Boğaziçi Üniversitesi İklim Değişikliği ve Siyasetleri Tatbik ve Araştırma Merkezi Idare Konseyi Üyesi Klimatolog ve Meteorolog Prof. Dr. Murat Türkeş, “Türkiye gelecekte, hem sıcak hava dalgaları ve kuraklıklardan hem de şiddetli ve çok yağış olayları ile gök gürültülü fırtınalar, hortum üzere olayları ve bunların çeşitli afet boyutlarındaki sonuçlarından günümüze orantıyla daha fazla etkilenebilecektir.” dedi.
İklim değişikliği ile global ısınmanın Türkiye’ye ve dünyaya etkilerini kıymetlendiren Prof. Dr. Türkeş, iklimin çeşitli alan ve zaman ölçeklerinde tesirli olan, binlerce, on binlerce velev yüz binlerce yıllık döngüleri bulunan kendi değişkenliği ve salınımları olduğunu söyledi.
Günümüzde lafı edilen iklim değişikliğinin ise doğal iklimsel değişikliğe ve değişkenliğe ek olarak, giderek tesirleri ve olumsuz sonuçları çabucak tüm ekolojik, fizikî coğrafi ve sosyoekonomik sistemlerde daha kuvvetli hissedilen ya da gözlenen insan kaynaklı iklim değişikliği olduğunu aktaran Prof. Dr. Türkeş, şu haberleri aktardı:
“İnsan kaynaklı iklim değişikliği, fosil yakıtların yakılması, sanayi süreçleri, arazi tasarrufu değişiklikleri ve ormansızlaşma üzere çeşitli insan aktiflikleri yüzünden, önemli sera gazlarının atmosferdeki birikimlerinin sanayi devriminden beri süratle artırarak doğal sera tesirinin kuvvetlenmesine neden olur. Kuvvetlenen sera tesirinin en önemli ve açık tesiri, yerkürenin güç istikrarını üzerinde ek bir olumlu ışınımsal zorlama oluşturarak, yerküre iklimini ısıtmasıdır. Yeryüzünün ve alt atmosferin ısınmasının önemli sonuçlarından biri, buharlaşma ve terlemenin (evapotranspirasyon) artmasıdır. Hava sıcaklığı arttıkça o hava kütlesinin nem kapasitesi, nem içeriği artar.

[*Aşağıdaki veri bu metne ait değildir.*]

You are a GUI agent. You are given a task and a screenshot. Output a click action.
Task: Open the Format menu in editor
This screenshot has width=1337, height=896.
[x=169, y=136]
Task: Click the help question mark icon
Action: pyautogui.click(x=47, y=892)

Bu ise hidrolojik döngünün kuvvetlenmesine ya da hızlanmasına, bu da gök gürültülü fırtınaların, muhteşem hücre sistemlerinin, harika hücreler ise son 10 yıllık periyotta Türkiye’de de çok açıkça görüldüğü üzere kara ve deniz üzerinde daha fazla hortum olaylarının, gök gürültülü sağanak ve dolu fırtınalarının oluşmasına neden olmaktadır.”
Türkeş, son günlerde Türkiye’de gözlenen şiddetli hava olayları, taşkın ve selleri yanlış arazi tasarrufu, yanlış yerleşme yan seçimleri, tabiatın bozulması, bilhassa ormanların ve çalılıkların yok edilmesi, doğal topografyanın ve doğal akarsu ve sel akışlarının olabileceği doğal akış kanalların ortadan kaldırılması, beton ve asfalt yüzeylerin kentsel meydanlarda hükümran olması üzere direkt ve dolaylı insan tesirlerinin de şiddetlendirdiğini unutmamak gerektiğini vurguladı.